Cloning a voice at 48 kHz with VoxCPM2

Voice cloning

May 17, 2026

A new TTS model just landed in Soniqo. It runs on your laptop, outputs studio-quality 48 kHz audio, and clones a voice from a single short clip. This post walks through what you can build with it, the three ways it lets you clone a voice, and a friendly look at how the model works inside.

What you can build

Four things that change when cloning runs locally.

Running cloning on the device unlocks four properties at once — privacy, offline use, no per-call cost, and full voice ownership. Each of these opens a class of product that's awkward to build any other way.

Personal audiobook narrators

Record 30 seconds of a parent reading. The audiobook app then narrates any chapter in their voice — same warmth, same accent, locally generated each session.

Multilingual creator content

YouTubers and podcasters keep one consistent voice across 30 languages. Record once in English, ship the same episode in Japanese, Spanish, and Hindi without a vocal cast.

Accessibility & voice banking

People facing voice loss can bank their voice in a short clip and keep speaking through assistive tech that sounds like them — not like a generic TTS engine.

Product voices on demand

Describe the voice you want — "young woman, gentle and warm" — and the model designs it without a reference recording. Useful for game NPCs, kiosk prompts, or A/B testing brand voices.

On-device vs hosted

How VoxCPM2 compares to ElevenLabs.

ElevenLabs is the obvious cloud-API alternative. The trade-off is what runs where — and who owns the voice afterwards.

For products that need privacy guarantees, offline operation, or zero per-call cost, on-device cloning is the only option — every ElevenLabs call uploads audio to their servers.

	VoxCPM2 (Soniqo)	ElevenLabs
Where it runs	On the user’s device	Hosted API
Audio leaves the device	No	Yes (uploaded to ElevenLabs)
Offline use	Yes	No (requires internet)
Per-call cost	None	Per-character billing
Model licence	Apache 2.0, open weights	Proprietary, SaaS only
Max output sample rate	48 kHz native	48 kHz (Pro tier and above)
Languages	30	29 (Multilingual v2) · 70+ (Eleven v3)
Reference clip required	5–30 s	1 min (Instant) · 30 min (Professional)
Voice design from text	Yes	Yes

Both engines reach 48 kHz; both support a similar language spread for everyday cloning; both expose voice design from a text description. The genuine difference is whether the audio ever leaves the device.

Three cloning modes

One model, three ways in.

The model is the same in every call. What changes is which arguments you pass — that decides whether you're designing a voice from a description, copying a recorded one, or preserving an accent.

Voice design

When you don't have a reference recording.

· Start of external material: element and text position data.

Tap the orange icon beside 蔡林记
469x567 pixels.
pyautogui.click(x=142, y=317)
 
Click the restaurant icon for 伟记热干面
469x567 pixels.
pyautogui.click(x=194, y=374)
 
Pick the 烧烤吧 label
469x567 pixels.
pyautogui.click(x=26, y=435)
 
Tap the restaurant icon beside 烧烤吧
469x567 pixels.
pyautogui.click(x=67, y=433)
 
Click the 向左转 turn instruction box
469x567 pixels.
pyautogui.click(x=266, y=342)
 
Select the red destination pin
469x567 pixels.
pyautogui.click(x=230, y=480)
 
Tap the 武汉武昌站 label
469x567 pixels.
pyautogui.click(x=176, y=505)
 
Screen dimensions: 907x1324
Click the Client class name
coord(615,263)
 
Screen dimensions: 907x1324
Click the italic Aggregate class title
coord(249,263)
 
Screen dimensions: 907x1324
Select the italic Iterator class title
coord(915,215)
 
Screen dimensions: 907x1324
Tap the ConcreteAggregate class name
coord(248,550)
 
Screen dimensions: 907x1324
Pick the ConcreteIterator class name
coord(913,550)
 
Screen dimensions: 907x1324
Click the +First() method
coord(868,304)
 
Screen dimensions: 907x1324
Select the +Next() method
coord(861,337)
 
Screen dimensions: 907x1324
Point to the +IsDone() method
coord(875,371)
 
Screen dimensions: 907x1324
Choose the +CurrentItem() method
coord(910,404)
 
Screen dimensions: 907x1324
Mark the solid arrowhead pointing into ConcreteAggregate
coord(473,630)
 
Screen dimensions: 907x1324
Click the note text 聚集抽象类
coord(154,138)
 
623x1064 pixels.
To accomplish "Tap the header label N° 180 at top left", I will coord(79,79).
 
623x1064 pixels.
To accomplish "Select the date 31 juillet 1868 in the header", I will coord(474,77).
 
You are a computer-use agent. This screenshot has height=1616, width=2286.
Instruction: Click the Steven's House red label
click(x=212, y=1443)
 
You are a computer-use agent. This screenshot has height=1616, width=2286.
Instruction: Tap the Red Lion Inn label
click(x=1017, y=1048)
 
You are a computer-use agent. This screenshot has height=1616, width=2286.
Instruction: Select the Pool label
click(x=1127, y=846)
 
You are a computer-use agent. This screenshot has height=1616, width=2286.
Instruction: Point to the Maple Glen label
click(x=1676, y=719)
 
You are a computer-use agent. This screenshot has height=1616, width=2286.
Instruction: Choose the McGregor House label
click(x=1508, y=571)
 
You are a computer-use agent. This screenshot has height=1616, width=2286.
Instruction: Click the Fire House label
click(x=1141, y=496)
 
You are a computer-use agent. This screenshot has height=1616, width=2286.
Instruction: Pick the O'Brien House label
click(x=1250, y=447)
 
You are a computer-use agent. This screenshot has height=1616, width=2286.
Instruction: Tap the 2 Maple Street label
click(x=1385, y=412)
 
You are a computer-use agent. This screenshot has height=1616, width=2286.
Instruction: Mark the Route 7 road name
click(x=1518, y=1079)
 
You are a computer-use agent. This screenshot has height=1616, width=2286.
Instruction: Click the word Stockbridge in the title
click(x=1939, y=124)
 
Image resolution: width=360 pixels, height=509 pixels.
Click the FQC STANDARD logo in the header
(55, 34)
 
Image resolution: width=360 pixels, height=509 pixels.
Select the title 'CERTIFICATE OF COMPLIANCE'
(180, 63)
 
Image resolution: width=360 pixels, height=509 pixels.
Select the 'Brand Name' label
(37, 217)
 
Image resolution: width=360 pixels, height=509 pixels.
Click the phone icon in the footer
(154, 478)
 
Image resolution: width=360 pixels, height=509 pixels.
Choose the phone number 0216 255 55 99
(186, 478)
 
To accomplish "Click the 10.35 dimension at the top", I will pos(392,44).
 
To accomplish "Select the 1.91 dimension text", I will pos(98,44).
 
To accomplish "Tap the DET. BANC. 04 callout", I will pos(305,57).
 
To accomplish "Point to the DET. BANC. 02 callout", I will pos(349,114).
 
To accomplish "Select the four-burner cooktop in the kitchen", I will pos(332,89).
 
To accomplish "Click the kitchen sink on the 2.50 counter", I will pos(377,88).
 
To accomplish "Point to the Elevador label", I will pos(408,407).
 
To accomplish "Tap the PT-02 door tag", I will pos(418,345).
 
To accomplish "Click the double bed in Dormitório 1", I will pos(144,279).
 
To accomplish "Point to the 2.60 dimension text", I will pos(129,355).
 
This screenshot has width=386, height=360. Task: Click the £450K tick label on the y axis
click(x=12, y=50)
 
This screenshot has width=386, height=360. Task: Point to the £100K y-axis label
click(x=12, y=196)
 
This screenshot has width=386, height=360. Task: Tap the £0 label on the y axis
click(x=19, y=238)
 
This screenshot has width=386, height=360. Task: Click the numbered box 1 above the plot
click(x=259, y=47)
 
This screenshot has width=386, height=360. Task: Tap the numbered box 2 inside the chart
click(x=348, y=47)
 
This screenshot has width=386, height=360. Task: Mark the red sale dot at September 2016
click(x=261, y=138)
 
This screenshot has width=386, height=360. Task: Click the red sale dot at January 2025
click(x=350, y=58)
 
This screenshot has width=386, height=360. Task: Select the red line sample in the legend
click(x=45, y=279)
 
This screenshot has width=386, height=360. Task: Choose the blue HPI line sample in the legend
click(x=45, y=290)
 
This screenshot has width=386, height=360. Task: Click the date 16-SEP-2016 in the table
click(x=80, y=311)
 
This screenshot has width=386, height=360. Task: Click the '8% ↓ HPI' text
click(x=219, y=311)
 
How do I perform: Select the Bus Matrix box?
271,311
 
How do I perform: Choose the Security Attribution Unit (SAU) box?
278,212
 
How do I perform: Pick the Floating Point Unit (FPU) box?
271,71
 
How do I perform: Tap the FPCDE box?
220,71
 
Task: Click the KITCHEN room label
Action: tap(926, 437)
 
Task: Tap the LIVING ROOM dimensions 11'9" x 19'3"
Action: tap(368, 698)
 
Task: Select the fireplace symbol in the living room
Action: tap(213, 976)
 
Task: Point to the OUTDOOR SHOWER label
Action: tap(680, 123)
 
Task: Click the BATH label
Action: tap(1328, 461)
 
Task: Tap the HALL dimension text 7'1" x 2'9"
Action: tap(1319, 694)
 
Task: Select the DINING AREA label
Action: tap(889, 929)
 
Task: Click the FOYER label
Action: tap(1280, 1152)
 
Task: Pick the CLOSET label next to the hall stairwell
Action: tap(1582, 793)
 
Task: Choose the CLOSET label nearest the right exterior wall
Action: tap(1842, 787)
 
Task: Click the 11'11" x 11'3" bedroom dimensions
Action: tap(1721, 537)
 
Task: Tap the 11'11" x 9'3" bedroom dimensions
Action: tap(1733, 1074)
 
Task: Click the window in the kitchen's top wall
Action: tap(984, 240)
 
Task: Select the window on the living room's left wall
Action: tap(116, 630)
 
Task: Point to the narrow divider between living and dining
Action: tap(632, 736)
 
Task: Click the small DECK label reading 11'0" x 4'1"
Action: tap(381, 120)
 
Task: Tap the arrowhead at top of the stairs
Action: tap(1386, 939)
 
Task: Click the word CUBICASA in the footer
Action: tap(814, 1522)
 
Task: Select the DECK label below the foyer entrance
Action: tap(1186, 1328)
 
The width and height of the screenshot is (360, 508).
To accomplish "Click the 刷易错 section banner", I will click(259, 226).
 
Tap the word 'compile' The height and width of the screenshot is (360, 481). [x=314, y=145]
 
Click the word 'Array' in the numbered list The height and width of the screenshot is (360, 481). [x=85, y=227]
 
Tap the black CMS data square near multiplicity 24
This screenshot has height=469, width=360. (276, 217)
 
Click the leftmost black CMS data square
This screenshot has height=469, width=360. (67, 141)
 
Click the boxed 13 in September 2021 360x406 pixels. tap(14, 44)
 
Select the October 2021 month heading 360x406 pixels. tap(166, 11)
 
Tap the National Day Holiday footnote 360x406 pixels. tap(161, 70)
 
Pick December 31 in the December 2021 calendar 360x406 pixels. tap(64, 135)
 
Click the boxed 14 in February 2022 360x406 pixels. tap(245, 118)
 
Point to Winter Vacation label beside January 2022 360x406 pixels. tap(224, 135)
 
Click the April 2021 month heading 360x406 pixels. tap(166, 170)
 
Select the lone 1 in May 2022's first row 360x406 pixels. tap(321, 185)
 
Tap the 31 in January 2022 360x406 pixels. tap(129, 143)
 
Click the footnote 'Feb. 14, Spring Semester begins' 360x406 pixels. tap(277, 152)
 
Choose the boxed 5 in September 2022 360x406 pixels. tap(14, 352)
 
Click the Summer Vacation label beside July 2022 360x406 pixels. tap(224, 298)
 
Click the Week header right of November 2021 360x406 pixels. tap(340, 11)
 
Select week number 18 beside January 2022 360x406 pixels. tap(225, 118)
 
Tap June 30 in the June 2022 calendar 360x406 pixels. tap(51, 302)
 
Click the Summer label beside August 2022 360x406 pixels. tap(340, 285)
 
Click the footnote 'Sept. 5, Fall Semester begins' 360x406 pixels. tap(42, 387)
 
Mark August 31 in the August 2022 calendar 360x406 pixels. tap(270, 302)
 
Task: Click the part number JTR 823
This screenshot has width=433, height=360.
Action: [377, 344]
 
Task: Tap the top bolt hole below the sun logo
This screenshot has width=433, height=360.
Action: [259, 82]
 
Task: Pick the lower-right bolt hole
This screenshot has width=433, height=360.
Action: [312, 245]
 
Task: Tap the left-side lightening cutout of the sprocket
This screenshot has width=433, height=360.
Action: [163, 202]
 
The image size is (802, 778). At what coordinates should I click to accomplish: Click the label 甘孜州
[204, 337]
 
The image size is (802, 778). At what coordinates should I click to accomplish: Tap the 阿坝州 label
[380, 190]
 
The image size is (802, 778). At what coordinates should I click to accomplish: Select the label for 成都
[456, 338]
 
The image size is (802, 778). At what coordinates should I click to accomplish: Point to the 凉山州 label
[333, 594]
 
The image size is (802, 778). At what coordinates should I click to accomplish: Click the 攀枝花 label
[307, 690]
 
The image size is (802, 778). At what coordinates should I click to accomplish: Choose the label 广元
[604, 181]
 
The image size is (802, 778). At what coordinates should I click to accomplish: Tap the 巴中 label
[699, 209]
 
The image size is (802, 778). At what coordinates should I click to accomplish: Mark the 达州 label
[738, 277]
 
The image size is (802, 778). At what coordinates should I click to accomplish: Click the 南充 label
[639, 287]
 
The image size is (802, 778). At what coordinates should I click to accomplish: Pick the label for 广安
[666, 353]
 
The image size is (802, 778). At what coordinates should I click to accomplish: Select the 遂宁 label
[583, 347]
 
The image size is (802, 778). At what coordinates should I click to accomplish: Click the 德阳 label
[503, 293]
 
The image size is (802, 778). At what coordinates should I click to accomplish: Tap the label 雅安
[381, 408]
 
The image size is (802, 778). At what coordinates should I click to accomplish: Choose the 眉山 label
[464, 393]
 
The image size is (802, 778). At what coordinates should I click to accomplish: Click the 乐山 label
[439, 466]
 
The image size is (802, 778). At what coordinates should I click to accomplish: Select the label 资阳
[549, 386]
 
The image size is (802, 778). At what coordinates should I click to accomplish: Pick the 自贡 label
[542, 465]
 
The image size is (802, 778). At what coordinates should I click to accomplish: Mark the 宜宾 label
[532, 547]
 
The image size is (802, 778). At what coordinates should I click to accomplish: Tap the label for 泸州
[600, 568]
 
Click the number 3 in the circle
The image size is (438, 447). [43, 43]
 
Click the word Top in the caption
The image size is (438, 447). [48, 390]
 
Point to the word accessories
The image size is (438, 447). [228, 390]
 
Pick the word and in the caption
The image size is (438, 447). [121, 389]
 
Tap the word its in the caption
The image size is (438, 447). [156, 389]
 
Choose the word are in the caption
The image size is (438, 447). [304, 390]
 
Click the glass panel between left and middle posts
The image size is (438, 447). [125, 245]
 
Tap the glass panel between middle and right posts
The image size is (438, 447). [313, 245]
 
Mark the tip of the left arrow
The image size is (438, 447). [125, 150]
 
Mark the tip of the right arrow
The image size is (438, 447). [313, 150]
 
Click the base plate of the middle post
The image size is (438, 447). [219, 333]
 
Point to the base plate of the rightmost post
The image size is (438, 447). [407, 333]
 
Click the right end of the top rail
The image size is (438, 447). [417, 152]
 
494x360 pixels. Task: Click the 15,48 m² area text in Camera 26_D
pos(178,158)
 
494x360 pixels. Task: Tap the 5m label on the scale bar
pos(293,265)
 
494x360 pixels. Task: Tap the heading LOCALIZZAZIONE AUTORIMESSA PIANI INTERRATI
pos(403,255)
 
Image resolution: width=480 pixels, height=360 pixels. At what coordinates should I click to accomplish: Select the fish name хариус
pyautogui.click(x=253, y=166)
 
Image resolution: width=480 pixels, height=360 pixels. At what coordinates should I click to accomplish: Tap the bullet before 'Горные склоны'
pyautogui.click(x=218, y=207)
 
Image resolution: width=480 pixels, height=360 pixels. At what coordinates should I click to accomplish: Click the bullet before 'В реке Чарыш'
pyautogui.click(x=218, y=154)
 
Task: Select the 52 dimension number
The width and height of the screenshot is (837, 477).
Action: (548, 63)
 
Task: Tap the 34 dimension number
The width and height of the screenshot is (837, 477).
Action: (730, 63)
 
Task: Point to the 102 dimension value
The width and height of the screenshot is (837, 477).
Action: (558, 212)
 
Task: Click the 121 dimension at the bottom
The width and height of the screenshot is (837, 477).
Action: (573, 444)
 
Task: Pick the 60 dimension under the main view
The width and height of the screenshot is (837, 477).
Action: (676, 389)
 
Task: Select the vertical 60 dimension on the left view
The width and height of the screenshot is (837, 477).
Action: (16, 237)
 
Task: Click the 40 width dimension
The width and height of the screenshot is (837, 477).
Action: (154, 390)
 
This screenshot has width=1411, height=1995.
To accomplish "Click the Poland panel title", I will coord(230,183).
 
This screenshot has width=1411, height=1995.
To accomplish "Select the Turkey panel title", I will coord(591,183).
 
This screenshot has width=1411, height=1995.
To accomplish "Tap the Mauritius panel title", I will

Describe the voice in natural language. The model picks a matching voice and stays consistent across calls.

Reference cloning

When you have a short clip of the target speaker.

Pass any 5–30 s of clean speech. The model copies the timbre and rhythm and synthesises new text in that voice.

Ultimate cloning

When the speaker has a distinctive accent and you want it preserved.

Pass the clip AND its transcript. The model can now line up acoustic features with phonemes — accent and vowel choices carry through.

The same input slot, filled with different pieces. The model never sees a flag — it reads the sequence.

Under the hood

How VoxCPM2 produces audio.

Four cooperating modules. You don't need to know any of this to use the model, but if you're curious where the 48 kHz comes from — here it is.

The pipeline starts with a local encoder (LocEnc) that fuses text tokens and (optional) reference audio into one stream of vectors. That stream feeds the TSLM — a 28-layer MiniCPM-4 language model that decides what audio "patch" should come next, the same way a text LM picks the next token. A second pass through the RALM refines each patch.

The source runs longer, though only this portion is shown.